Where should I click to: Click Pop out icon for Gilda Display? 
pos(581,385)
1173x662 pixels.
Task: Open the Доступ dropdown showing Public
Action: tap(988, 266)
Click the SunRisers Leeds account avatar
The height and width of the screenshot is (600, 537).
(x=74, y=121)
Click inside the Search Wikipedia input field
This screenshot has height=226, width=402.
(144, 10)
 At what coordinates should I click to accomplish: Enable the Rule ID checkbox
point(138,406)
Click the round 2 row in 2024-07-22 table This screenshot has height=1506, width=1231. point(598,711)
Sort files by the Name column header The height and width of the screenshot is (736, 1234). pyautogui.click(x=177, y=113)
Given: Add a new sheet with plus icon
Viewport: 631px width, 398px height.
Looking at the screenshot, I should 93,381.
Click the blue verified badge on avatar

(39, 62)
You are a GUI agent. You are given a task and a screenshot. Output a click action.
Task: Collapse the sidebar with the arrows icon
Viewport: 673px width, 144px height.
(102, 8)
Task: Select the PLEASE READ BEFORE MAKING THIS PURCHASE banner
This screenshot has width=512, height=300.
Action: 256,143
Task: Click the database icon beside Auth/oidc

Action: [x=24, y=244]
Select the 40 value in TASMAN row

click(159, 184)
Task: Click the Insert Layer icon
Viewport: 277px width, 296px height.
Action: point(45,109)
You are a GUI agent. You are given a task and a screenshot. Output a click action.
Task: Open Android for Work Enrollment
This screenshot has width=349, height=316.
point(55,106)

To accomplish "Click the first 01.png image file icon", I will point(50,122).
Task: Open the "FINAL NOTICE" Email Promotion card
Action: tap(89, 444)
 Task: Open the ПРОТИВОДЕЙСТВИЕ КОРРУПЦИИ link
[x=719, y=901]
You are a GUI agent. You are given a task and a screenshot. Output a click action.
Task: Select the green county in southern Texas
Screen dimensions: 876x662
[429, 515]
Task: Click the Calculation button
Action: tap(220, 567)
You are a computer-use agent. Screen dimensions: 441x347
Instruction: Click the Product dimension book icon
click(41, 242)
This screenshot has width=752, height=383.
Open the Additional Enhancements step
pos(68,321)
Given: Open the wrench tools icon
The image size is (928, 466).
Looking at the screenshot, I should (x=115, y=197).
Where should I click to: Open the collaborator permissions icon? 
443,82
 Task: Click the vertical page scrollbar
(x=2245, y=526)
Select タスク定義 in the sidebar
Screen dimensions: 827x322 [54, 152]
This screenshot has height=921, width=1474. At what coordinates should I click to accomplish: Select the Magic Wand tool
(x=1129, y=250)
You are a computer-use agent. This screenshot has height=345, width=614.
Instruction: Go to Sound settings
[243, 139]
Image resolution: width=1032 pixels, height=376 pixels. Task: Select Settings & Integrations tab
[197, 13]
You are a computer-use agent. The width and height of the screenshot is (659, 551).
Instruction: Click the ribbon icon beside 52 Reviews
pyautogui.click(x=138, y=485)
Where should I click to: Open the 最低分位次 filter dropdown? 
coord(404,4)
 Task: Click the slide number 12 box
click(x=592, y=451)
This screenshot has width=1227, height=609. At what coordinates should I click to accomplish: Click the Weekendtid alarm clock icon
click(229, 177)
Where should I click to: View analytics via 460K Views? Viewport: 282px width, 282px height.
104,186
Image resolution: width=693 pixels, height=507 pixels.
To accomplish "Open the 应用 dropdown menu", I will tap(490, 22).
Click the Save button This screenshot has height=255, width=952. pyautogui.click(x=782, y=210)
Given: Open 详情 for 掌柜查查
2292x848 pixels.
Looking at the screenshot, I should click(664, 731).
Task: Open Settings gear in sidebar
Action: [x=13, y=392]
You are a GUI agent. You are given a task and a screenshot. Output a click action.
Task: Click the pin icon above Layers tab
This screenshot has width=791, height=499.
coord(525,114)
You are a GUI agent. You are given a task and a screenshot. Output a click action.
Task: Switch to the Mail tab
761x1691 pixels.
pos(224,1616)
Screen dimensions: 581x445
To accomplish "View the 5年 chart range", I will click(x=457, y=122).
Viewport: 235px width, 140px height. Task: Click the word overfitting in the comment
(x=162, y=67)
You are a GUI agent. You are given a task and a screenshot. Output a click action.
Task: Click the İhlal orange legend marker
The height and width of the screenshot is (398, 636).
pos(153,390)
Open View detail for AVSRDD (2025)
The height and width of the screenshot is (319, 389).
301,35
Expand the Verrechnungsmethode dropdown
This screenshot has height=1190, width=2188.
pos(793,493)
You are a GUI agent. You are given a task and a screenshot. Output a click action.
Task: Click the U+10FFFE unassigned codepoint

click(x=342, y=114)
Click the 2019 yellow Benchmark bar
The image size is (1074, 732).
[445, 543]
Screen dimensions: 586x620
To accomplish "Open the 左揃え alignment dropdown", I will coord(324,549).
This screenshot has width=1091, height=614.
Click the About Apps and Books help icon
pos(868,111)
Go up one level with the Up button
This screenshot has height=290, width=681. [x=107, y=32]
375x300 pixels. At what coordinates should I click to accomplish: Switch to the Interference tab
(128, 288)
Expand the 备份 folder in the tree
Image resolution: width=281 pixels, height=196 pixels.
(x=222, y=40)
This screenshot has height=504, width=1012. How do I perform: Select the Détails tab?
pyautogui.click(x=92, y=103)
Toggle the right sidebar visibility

§ §

== What to produce ==
Put the records above into a Markdown table with the columns Row and Record: one numbered row per line, with the blank lines left out.

== Response for this exercise ==
| Row | Record |
|---|---|
| 1 | Where should I click to: Click Pop out icon for Gilda Display?  |
| 2 | pos(581,385) |
| 3 | 1173x662 pixels. |
| 4 | Task: Open the Доступ dropdown showing Public |
| 5 | Action: tap(988, 266) |
| 6 | Click the SunRisers Leeds account avatar |
| 7 | The height and width of the screenshot is (600, 537). |
| 8 | (x=74, y=121) |
| 9 | Click inside the Search Wikipedia input field |
| 10 | This screenshot has height=226, width=402. |
| 11 | (144, 10) |
| 12 |  At what coordinates should I click to accomplish: Enable the Rule ID checkbox |
| 13 | point(138,406) |
| 14 | Click the round 2 row in 2024-07-22 table This screenshot has height=1506, width=1231. point(598,711) |
| 15 | Sort files by the Name column header The height and width of the screenshot is (736, 1234). pyautogui.click(x=177, y=113) |
| 16 | Given: Add a new sheet with plus icon |
| 17 | Viewport: 631px width, 398px height. |
| 18 | Looking at the screenshot, I should 93,381. |
| 19 | Click the blue verified badge on avatar |
| 20 | (39, 62) |
| 21 | You are a GUI agent. You are given a task and a screenshot. Output a click action. |
| 22 | Task: Collapse the sidebar with the arrows icon |
| 23 | Viewport: 673px width, 144px height. |
| 24 | (102, 8) |
| 25 | Task: Select the PLEASE READ BEFORE MAKING THIS PURCHASE banner |
| 26 | This screenshot has width=512, height=300. |
| 27 | Action: 256,143 |
| 28 | Task: Click the database icon beside Auth/oidc |
| 29 | Action: [x=24, y=244] |
| 30 | Select the 40 value in TASMAN row |
| 31 | click(159, 184) |
| 32 | Task: Click the Insert Layer icon |
| 33 | Viewport: 277px width, 296px height. |
| 34 | Action: point(45,109) |
| 35 | You are a GUI agent. You are given a task and a screenshot. Output a click action. |
| 36 | Task: Open Android for Work Enrollment |
| 37 | This screenshot has width=349, height=316. |
| 38 | point(55,106) |
| 39 | To accomplish "Click the first 01.png image file icon", I will point(50,122). |
| 40 | Task: Open the "FINAL NOTICE" Email Promotion card |
| 41 | Action: tap(89, 444) |
| 42 |  Task: Open the ПРОТИВОДЕЙСТВИЕ КОРРУПЦИИ link |
| 43 | [x=719, y=901] |
| 44 | You are a GUI agent. You are given a task and a screenshot. Output a click action. |
| 45 | Task: Select the green county in southern Texas |
| 46 | Screen dimensions: 876x662 |
| 47 | [429, 515] |
| 48 | Task: Click the Calculation button |
| 49 | Action: tap(220, 567) |
| 50 | You are a computer-use agent. Screen dimensions: 441x347 |
| 51 | Instruction: Click the Product dimension book icon |
| 52 | click(41, 242) |
| 53 | This screenshot has width=752, height=383. |
| 54 | Open the Additional Enhancements step |
| 55 | pos(68,321) |
| 56 | Given: Open the wrench tools icon |
| 57 | The image size is (928, 466). |
| 58 | Looking at the screenshot, I should (x=115, y=197). |
| 59 | Where should I click to: Open the collaborator permissions icon?  |
| 60 | 443,82 |
| 61 |  Task: Click the vertical page scrollbar |
| 62 | (x=2245, y=526) |
| 63 | Select タスク定義 in the sidebar |
| 64 | Screen dimensions: 827x322 [54, 152] |
| 65 | This screenshot has height=921, width=1474. At what coordinates should I click to accomplish: Select the Magic Wand tool |
| 66 | (x=1129, y=250) |
| 67 | You are a computer-use agent. This screenshot has height=345, width=614. |
| 68 | Instruction: Go to Sound settings |
| 69 | [243, 139] |
| 70 | Image resolution: width=1032 pixels, height=376 pixels. Task: Select Settings & Integrations tab |
| 71 | [197, 13] |
| 72 | You are a computer-use agent. The width and height of the screenshot is (659, 551). |
| 73 | Instruction: Click the ribbon icon beside 52 Reviews |
| 74 | pyautogui.click(x=138, y=485) |
| 75 | Where should I click to: Open the 最低分位次 filter dropdown?  |
| 76 | coord(404,4) |
| 77 |  Task: Click the slide number 12 box |
| 78 | click(x=592, y=451) |
| 79 | This screenshot has width=1227, height=609. At what coordinates should I click to accomplish: Click the Weekendtid alarm clock icon |
| 80 | click(229, 177) |
| 81 | Where should I click to: View analytics via 460K Views? Viewport: 282px width, 282px height. |
| 82 | 104,186 |
| 83 | Image resolution: width=693 pixels, height=507 pixels. |
| 84 | To accomplish "Open the 应用 dropdown menu", I will tap(490, 22). |
| 85 | Click the Save button This screenshot has height=255, width=952. pyautogui.click(x=782, y=210) |
| 86 | Given: Open 详情 for 掌柜查查 |
| 87 | 2292x848 pixels. |
| 88 | Looking at the screenshot, I should click(664, 731). |
| 89 | Task: Open Settings gear in sidebar |
| 90 | Action: [x=13, y=392] |
| 91 | You are a GUI agent. You are given a task and a screenshot. Output a click action. |
| 92 | Task: Click the pin icon above Layers tab |
| 93 | This screenshot has width=791, height=499. |
| 94 | coord(525,114) |
| 95 | You are a GUI agent. You are given a task and a screenshot. Output a click action. |
| 96 | Task: Switch to the Mail tab |
| 97 | 761x1691 pixels. |
| 98 | pos(224,1616) |
| 99 | Screen dimensions: 581x445 |
| 100 | To accomplish "View the 5年 chart range", I will click(x=457, y=122). |
| 101 | Viewport: 235px width, 140px height. Task: Click the word overfitting in the comment |
| 102 | (x=162, y=67) |
| 103 | You are a GUI agent. You are given a task and a screenshot. Output a click action. |
| 104 | Task: Click the İhlal orange legend marker |
| 105 | The height and width of the screenshot is (398, 636). |
| 106 | pos(153,390) |
| 107 | Open View detail for AVSRDD (2025) |
| 108 | The height and width of the screenshot is (319, 389). |
| 109 | 301,35 |
| 110 | Expand the Verrechnungsmethode dropdown |
| 111 | This screenshot has height=1190, width=2188. |
| 112 | pos(793,493) |
| 113 | You are a GUI agent. You are given a task and a screenshot. Output a click action. |
| 114 | Task: Click the U+10FFFE unassigned codepoint |
| 115 | click(x=342, y=114) |
| 116 | Click the 2019 yellow Benchmark bar |
| 117 | The image size is (1074, 732). |
| 118 | [445, 543] |
| 119 | Screen dimensions: 586x620 |
| 120 | To accomplish "Open the 左揃え alignment dropdown", I will coord(324,549). |
| 121 | This screenshot has width=1091, height=614. |
| 122 | Click the About Apps and Books help icon |
| 123 | pos(868,111) |
| 124 | Go up one level with the Up button |
| 125 | This screenshot has height=290, width=681. [x=107, y=32] |
| 126 | 375x300 pixels. At what coordinates should I click to accomplish: Switch to the Interference tab |
| 127 | (128, 288) |
| 128 | Expand the 备份 folder in the tree |
| 129 | Image resolution: width=281 pixels, height=196 pixels. |
| 130 | (x=222, y=40) |
| 131 | This screenshot has height=504, width=1012. How do I perform: Select the Détails tab? |
| 132 | pyautogui.click(x=92, y=103) |
| 133 | Toggle the right sidebar visibility |